Crowther took the glass offered him with a nod and drank deep. He wondered if he would be asked to perform an autopsy on the man. He realised he did not wish it. He had seen the effects of arsenic poisoning on the organs of a dog in London, and did not think it would add much to the sum of his knowledge to see what the poison had done to the systems of a man. He felt the wine hit his empty stomach and warm it. Without realising he was doing so, he stretched his limbs and sighed. Michaels was watching him narrowly.
‘All the bottles and jars are locked away,’ the innkeeper said. ‘He had not taken anything to eat before the attack came on since his breakfast. Perhaps, though, you should take away the bottle that was opened from the Hall and lock it up in your medicine cabinet.’
Crowther looked up in surprise. ‘You think it unsafe here?’
Michaels shrugged and spread out his thick fingers in front of him.
‘I’m not sure, Mr Crowther. There are two bottles. One had been drunk from, the other not. Take the opened one away with you for my peace of mind. I’d rather not say what I think. Hardly know myself.’
Crowther turned back to his wine without commenting further. They remained in silence till the bottle was empty and the sky outside the kitchen window was beginning to thin from a summer dawn to its first full light. The door opened, and a young-looking woman came in with a firm step and a bundle of linens that she took out through the back door. She returned and laid her hand on Michaels’s shoulder. He grasped it and held it briefly to his cheek. She bent over to kiss the top of his head, and Crowther felt his heart reach out. He had not seen Michaels’s wife before, had not imagined so trim and young a woman, had not imagined they could portray such an allegory of domestic support. She seemed to feel his eyes, and looked up at him.
‘Mr Crowther, you and my husband should go home and rest now. Hannah and I will keep vigil.’

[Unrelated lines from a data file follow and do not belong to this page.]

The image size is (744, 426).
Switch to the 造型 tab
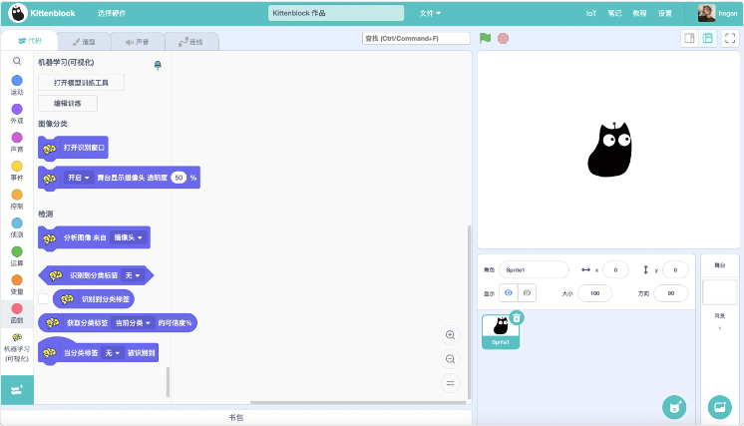coord(84,42)
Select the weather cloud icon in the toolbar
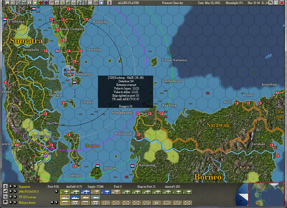 [x=101, y=2]
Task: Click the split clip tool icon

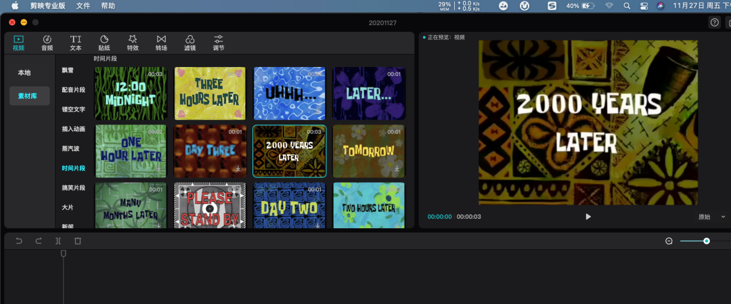Action: coord(58,241)
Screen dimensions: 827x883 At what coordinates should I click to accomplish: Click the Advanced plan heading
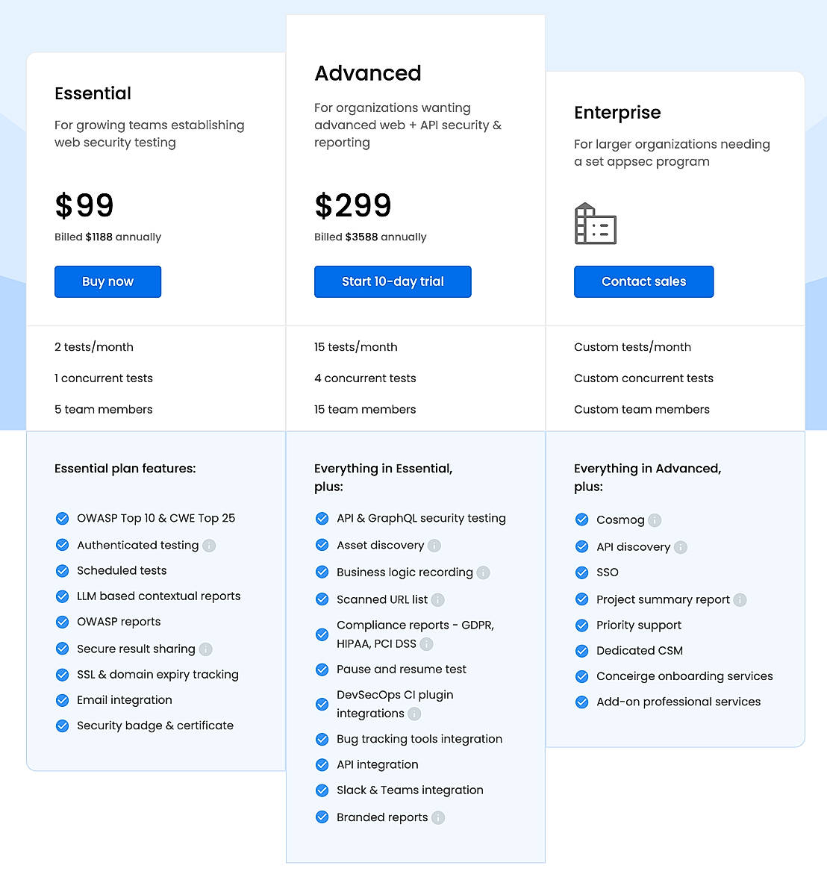368,73
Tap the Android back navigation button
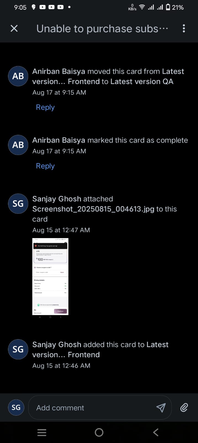 coord(156,432)
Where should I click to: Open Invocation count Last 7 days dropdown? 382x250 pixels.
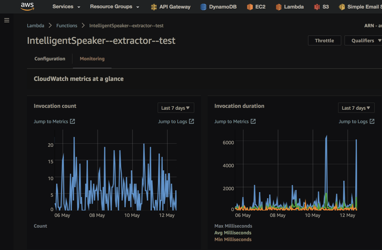[x=176, y=108]
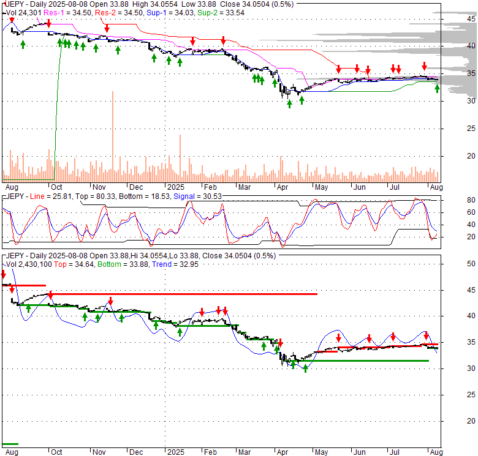Select the Oct label on bottom chart's time axis
The height and width of the screenshot is (456, 478).
(55, 452)
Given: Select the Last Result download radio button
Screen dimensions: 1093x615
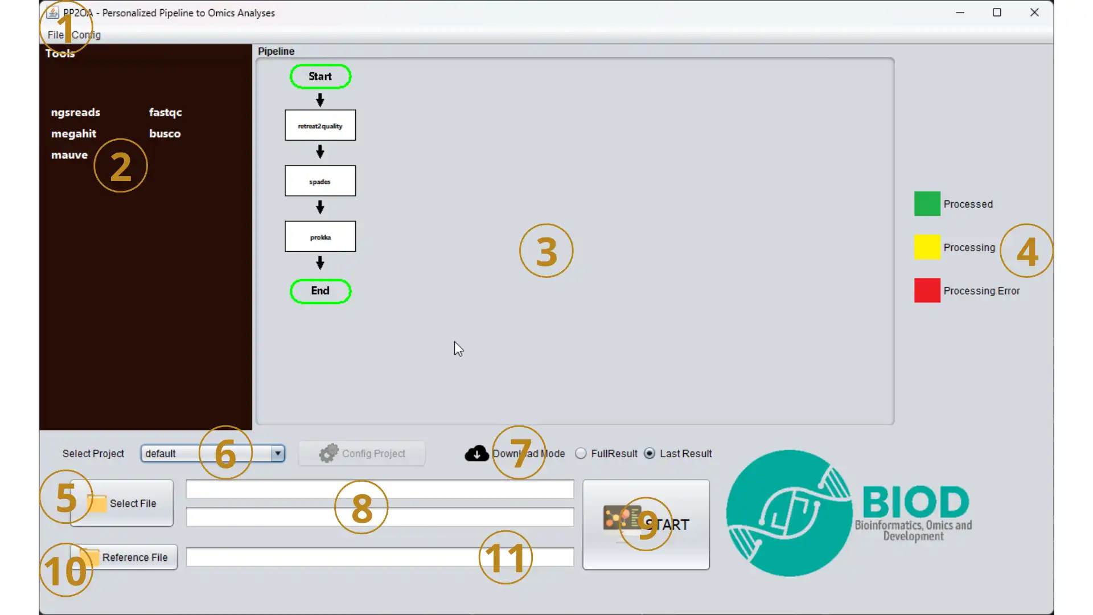Looking at the screenshot, I should point(650,453).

He nodded, but when he stood, his feet took him upstairs again to the sick room. There were herbs burning in a little brass dish on one side of the room, and candles had been set on either side of where Joshua lay. Hannah sat in the chair that Crowther had occupied most of the night, and she stood hurriedly when the door creaked open. Crowther waved her back into her seat, and looked at the face of the body on the bed. How strange it was, how dead the dead looked. Joshua could never be mistaken for a man at rest. The body was empty and senseless; whatever had been human had left him. He noticed Hannah wipe her eyes.
‘You were fond of your master?’
She nodded, looking a little frightened. ‘Yes, sir. And . . .’
Perhaps tiredness was making him gentle, for his voice was softer than usual. ‘What, child?’
She sighed and laid her hand on the bed beside her master. ‘Squire Bridges was asking all sorts of things, about the poison for the mice. I’m afraid they’ll say it was my fault, sir.’ Her hand patted the arm of the corpse like a woman settling a child. ‘As if I’d ever hurt him.’
Crowther was silent for a second, looking at her profile in the candlelight.
‘I know you did not.’ She smiled up at him, quick and grateful. ‘And if you have any problem finding another position, you will be welcome in my household.’